What You Need to Know
Networked electric meters using AMI to report usage, enable demand response, time-of-use pricing, and outage alerts.
- Customers cut up to 37% during peak periods in BGE trials.
- Average summer savings reached about $115 per month.
- $200 million federal grant accelerates AMI deployment.
- Automated outage reporting and remote meter reads.
Baltimore Gas and Electric hopes to roll out new smart meters over the next three years that can save customers money and ease strains on the power system.
Customers will know how much power they are using and how much it is costing them. And even when they are not looking, the meters will be able to talk with smart thermostats and devices designed to lower use during hot summer afternoons when demand and prices are highest.
BGE, a subsidiary of Constellation Energy Group, won't have to read the meters anymore; under its smart grid initiative they will automatically report how much energy is being used. And if the power goes out, that will automatically be reported.
The new technology is part of an initiative to lessen the strain on an increasingly burdened electrical grid. The effort got a boost from a $200 million federal grant announced by President Obama. It's part of $3.4 billion smart grid funding to 100 projects aimed at modernizing the nation's power grid. The BGE project received the maximum $200 million allowed under the stimulus program.
Pepco, meanwhile, received $168 million in grants for efforts in the Washington area and at its Atlantic City Electric utility in New Jersey, spokesman Robert Dobkin said, while CMP smart meters illustrate similar rollouts by other utilities today.

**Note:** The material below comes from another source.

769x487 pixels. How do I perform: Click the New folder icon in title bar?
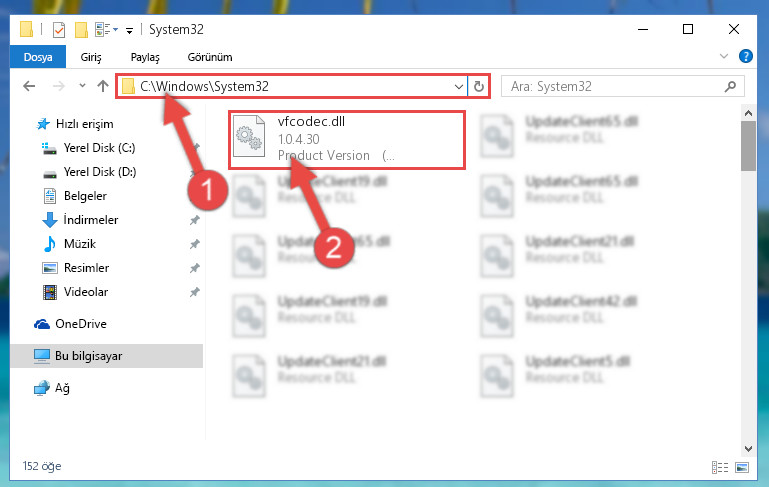point(81,30)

BGE tested the smart meters and found customers cut use up to 37 percent during peak periods, mirroring an Indiana smart meter pilot that controlled costs recently. The average customer saved about $115 a month during the summer months, said Mark Case, senior vice president of strategy and regulatory affairs for BGE.
"So, there were very significant savings for making in what in most cases were very modest changes," Case said.
Steps customers can take to cut usage can range from simple things like lowering the thermostat three degrees and shutting off lights to using load-controllers that allow major appliances such as air conditioning compressors to be turned off for short periods during peak demand hours, which helps as the grid transitions for renewables and manages variability today.
BGE now hopes that after the program wins approval from state regulators and is rolled out system-wide over the next three years, the savings will amount to 500 megawatts on those peak demand days. That would equal the amount generated by a large power plant without having to build the plant and the power lines, or burn the fuel, supporting a green grid approach that reduces emissions today.
When customers get more information about how much power is costing them and how much they are using, "they made wise decisions, and that's pretty exciting," said Kenneth DeFontes Jr., BGE's president and CEO.
Customers will pay a surcharge for the rollout, but the federal grant will ease that cost, DeFontes said, as stimulus dollars continue to energize grid upgrades today. He said the surcharge and the offset haven't been determined yet.
Energy reductions made by using the devices will also allow the company to sell that capacity on the wholesale market, generating rebates for customers, Case said.